EXERCISE DETAILS
Gather the lines below that include the string "will", copying each in full.

RECORDS SUPPLIED
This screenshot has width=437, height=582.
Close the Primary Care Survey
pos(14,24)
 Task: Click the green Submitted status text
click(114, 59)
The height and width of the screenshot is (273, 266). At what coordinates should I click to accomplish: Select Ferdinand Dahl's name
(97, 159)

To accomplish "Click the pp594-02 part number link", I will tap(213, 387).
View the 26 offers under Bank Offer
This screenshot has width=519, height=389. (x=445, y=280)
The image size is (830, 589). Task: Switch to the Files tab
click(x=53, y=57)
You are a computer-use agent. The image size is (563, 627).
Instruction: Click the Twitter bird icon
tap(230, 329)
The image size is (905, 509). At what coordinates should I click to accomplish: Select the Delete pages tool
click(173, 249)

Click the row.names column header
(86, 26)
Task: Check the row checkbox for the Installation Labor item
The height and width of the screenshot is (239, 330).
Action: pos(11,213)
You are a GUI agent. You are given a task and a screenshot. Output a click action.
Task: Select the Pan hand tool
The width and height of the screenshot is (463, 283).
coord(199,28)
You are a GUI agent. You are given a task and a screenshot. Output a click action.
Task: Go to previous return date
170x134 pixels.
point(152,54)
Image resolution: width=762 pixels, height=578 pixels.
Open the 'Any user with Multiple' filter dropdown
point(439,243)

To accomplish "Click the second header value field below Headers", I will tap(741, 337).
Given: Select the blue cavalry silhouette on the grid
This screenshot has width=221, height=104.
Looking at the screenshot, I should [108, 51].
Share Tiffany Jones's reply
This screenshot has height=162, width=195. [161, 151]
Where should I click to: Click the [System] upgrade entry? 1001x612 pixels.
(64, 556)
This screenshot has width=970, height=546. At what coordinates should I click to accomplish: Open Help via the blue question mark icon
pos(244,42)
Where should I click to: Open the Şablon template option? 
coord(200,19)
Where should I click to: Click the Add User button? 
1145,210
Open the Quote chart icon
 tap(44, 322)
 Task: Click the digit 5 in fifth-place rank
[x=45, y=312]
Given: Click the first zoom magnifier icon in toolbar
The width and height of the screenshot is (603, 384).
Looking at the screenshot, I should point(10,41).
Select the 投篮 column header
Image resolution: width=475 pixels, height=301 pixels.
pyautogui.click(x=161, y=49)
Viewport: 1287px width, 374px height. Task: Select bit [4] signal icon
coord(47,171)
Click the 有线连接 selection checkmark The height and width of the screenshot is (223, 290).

ANSWER SPACE
To accomplish "Click the pp594-02 part number link", I will tap(213, 387).
To accomplish "Click the second header value field below Headers", I will tap(741, 337).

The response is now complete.